What would real economic stimulus look like?

August 23, 2011: 9:54 AM ET

It's time to stop the zero-sum game where regions merely pull jobs from each other with expensive tax incentives and call it economic development. And one particular approach just might do the trick.

By Eleanor Bloxham, contributor

FORTUNE -- It is time to roll up our sleeves and get to work on the very real economic problems the U.S. is facing – to finally move the needle on the economy, deliver better wages for our workers, and jobs for the unemployed and under-employed.

We need to stop the zero-sum game where regions merely pull jobs from each other with expensive, unproductive tax incentives and call it economic development.

We need an approach to our problems that involves real expertise, where success can be measured, and replicated from one location to another. And we need an approach that is nimble and cost effective. In short, we need a solution that makes sense.

A new plan, right in front of us, will roll out soon. An "enterprise development and market competitiveness project" is being launched with specific goals in mind.

"The project is designed to raise incomes and employment…. Focusing on the role of small and medium-sized enterprises ... the [project] will facilitate the development of competitive enterprises ... by stimulating innovation, enhancing workforce skills, accelerating new enterprise formation, improving access to finance, and addressing shortcomings in the business environment. The [project] will provide technical assistance, training, and grants to … [expand] sales in new and existing markets. The [project manager] and [the U.S. government] will mobilize additional resources from other sources to accelerate growth."

The manager for this project has been chosen.

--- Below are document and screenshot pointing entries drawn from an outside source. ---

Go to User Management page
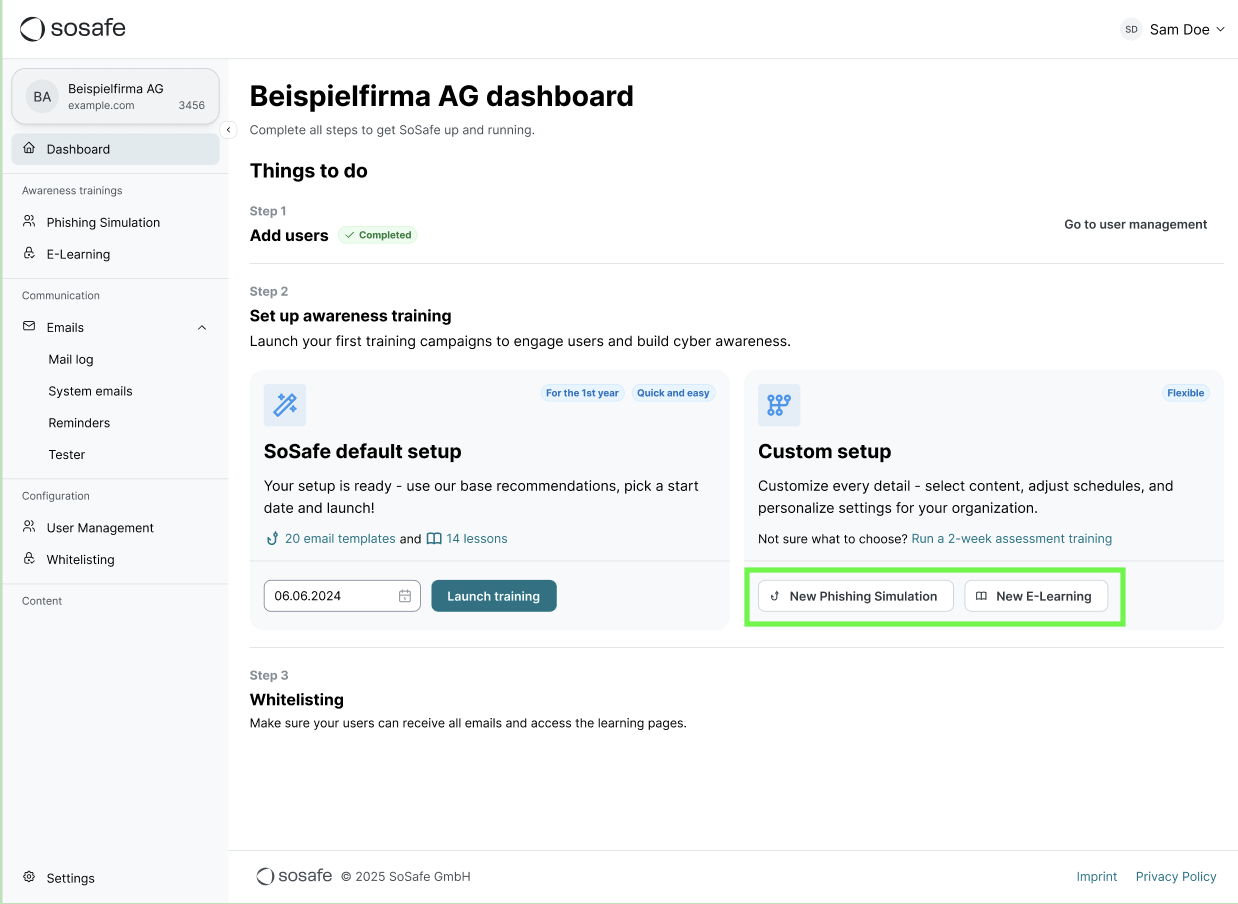1238x904 pixels. click(x=100, y=528)
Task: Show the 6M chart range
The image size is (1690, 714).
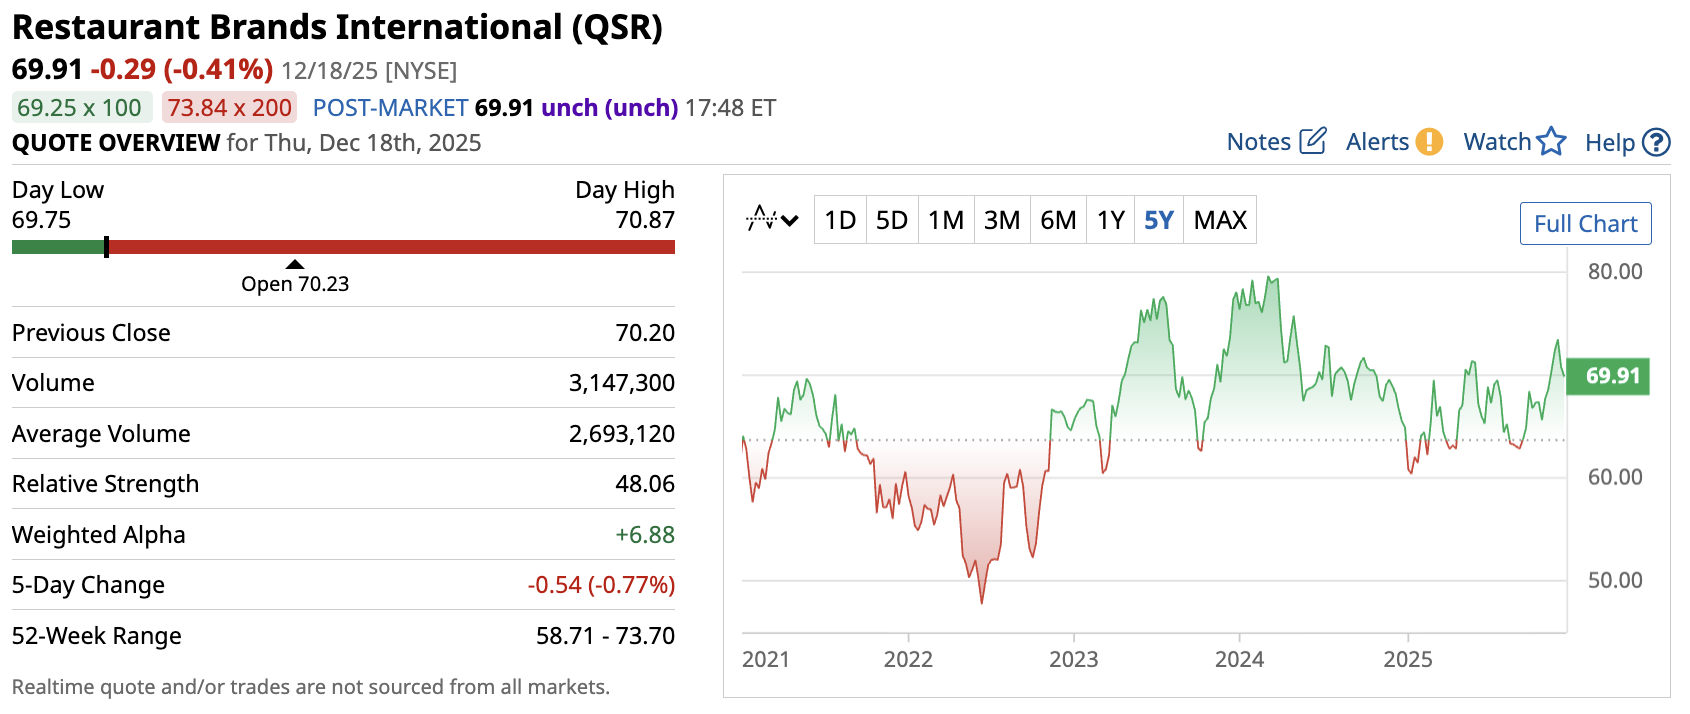Action: point(1058,220)
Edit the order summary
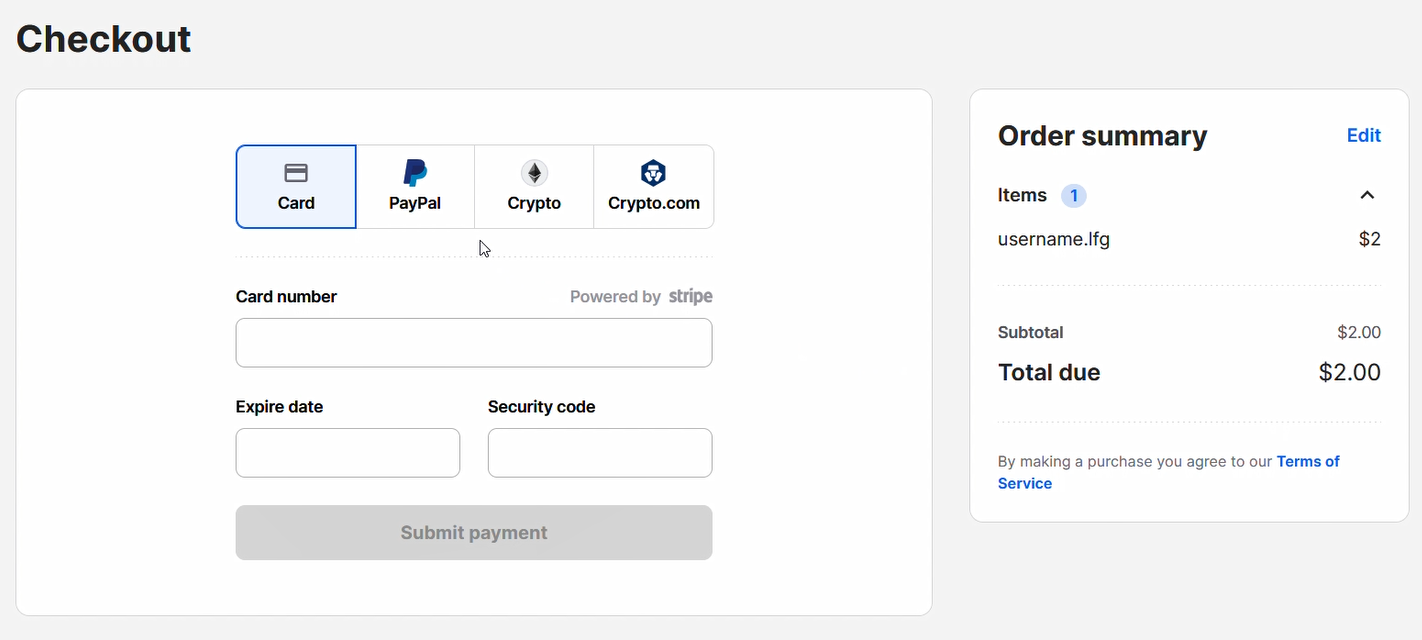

And work will begin soon.

In Armenia.

Armenia (in rough figures) has a population one-hundredth the size of the U.S. (3.2 million people versus approximately 311 million here). The workforce is roughly 7.1% unemployed versus our July figure of 9.1%.

If we can define a project like this for Armenia, with a population one hundredth the size of ours, why not define 100 regional projects of this type for the U.S.?

Of course, to move on such an undertaking requires agility, expertise, funding and limited bureaucracy. The projected cost for those running the project in Armenia is $17 million. The U.S. would need 100 Armenia-type projects, so how about a $1.7 billion budget for this project?

By comparison, similar projects have been done in the U.S. for $10 - $15 million in the past. One such example is Oklahoma City, which staged an impressive economic comeback after suffering from the collapse of the energy boom of the 1980s. That project was spearheaded by noted economic development expert Ed Morrison along with area business leaders -- in particular, Charles Van Rysselberge, who headed the Oklahoma City Chamber of Commerce at that time.